Compiti dell'esercizio:
(1) Secondo il testo sull'interdipendenza, che effetto hanno poche carezze al giorno sui topi neonati?
(2) Indica se ciascuna affermazione concorda con il testo sull'interdipendenza e riporta fra virgolette le parole del testo che lo decidono. (a) La dipendenza è impopolare. (b) La natura conferma che senza relazioni si può vivere. (c) L'interdipendenza impedisce di fare scelte.
(3) Prosegui il testo sull'interdipendenza a partire dalla sua ultima frase.

La via regia al benessere non passa per nessuna delle due alternative, ma per una mescolanza tra queste che si chiama interdipendenza. Questa descrive la possibilità di stringere relazioni anche molto profonde, che ci fanno sentire in rete, ci confortano quando serve e verso le quali possiamo offrire lo stesso sostegno. Attitudine che lascia allo stesso tempo liberi di realizzarci, di fare scelte. 

La dipendenza è decisamente impopolare, per cui non spendo tante parole. Sembra evidente che essere dipendenti è una forma di schiavitù del pensiero, con cui svendiamo le nostre scelte e ci facciamo condizionare dagli altri. 

La più profonda critica ad entrambe le tendenze estreme è la lezione che ci dà la nostra natura, quella di mammiferi sociali, che richiede una profonda relazionalità fin dall’inizio della vita. Tanto più viene alimentata, tanto più fa crescere sani e immuni. Poche carezze al giorno nei topi neonati li rende molto più forti e resistenti alle malattie da adulti.

Certo abbiamo culture, locali o globali, che vanno in direzioni opposte, ma sono aberrazioni che non tengono conto delle nostre necessità biologiche, non onorano i milioni di anni della nostra storia evolutiva. Potremmo convincerci che non abbiamo bisogno di mangiare? No, mangiare è una necessità. Eppure tante persone sono convinte che senza relazioni si può vivere, senza rapporti profondi la vita è ugualmente piacevole, senza l’aiuto nel momento del bisogno possiamo uscire vincenti. Beh, la natura non dice così. Gli autarchici, per avere ragione, dovrebbero ricablare l’intero sistema nervoso in modo da non avere bisogno come nutrimento le relazioni e la vicinanza quando serve.

Materiale fornito:
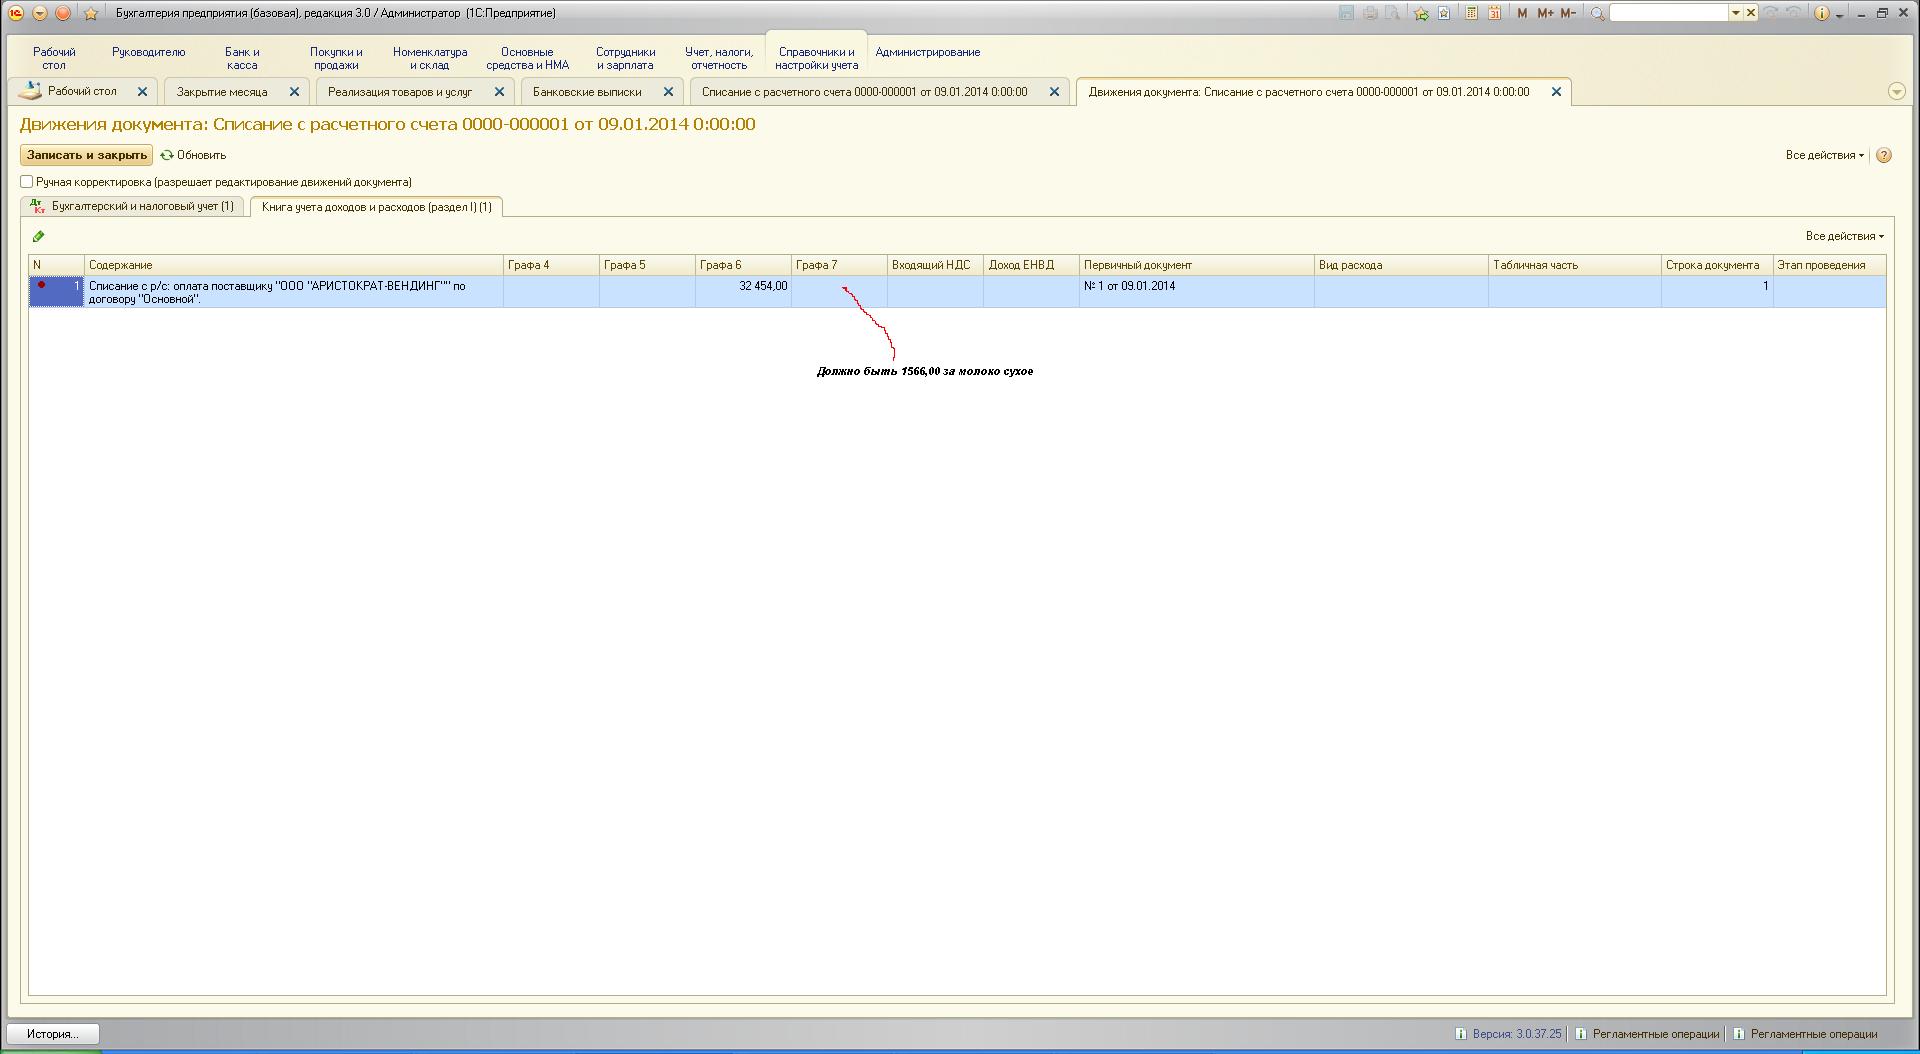This screenshot has width=1920, height=1054.
Task: Expand the search field history dropdown arrow
Action: pos(1736,13)
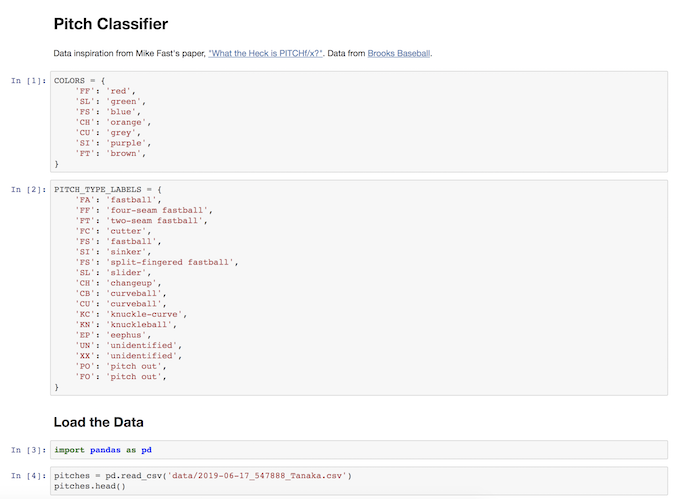Select the In [2] cell prompt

Risposte per compito:
(1) Li rendono molto più forti e resistenti alle malattie da adulti.

(2)
(a) Sì: "La dipendenza è decisamente impopolare".
(b) No: "Beh, la natura non dice così."
(c) No: "Attitudine che lascia allo stesso tempo liberi di realizzarci, di fare scelte."

(3)
Esiste un ricco filone di studi e ricerche condotti da neuroscienziati negli ultimi 20 anni che rende sempre più chiaro quali meccanismi sofisticati si mettano in atto per le nostre danze relazionali. Sono moltissime le aree del nostro sistema nervoso costruite per cogliere i segnali degli altri, viverli, usarli, rinviarli. Anche i movimenti di chi ci circonda o le loro emozioni, sono processate dai neuroni specchio che fanno vivere dentro di noi i movimenti e le emozioni di chi ci sta di fronte. 

I sostenitori dell’autarchia sono convinti che non sia così; quello che non sanno è che la loro convinzione non è innata, ma si è costruita. La natura ci rende bisognosi di relazione. Se però ci capitano genitori freddi, scocciati dalle nostre richieste, distanti ed evitanti, impariamo presto ad abbassare le nostre richieste. Facciamo bene, in quella fase di vita: perché continuare ad essere frustrati dalle risposte negative, se possiamo chiedere di meno? L’autarchia è una strategia di riduzione del danno, non la migliore possibile.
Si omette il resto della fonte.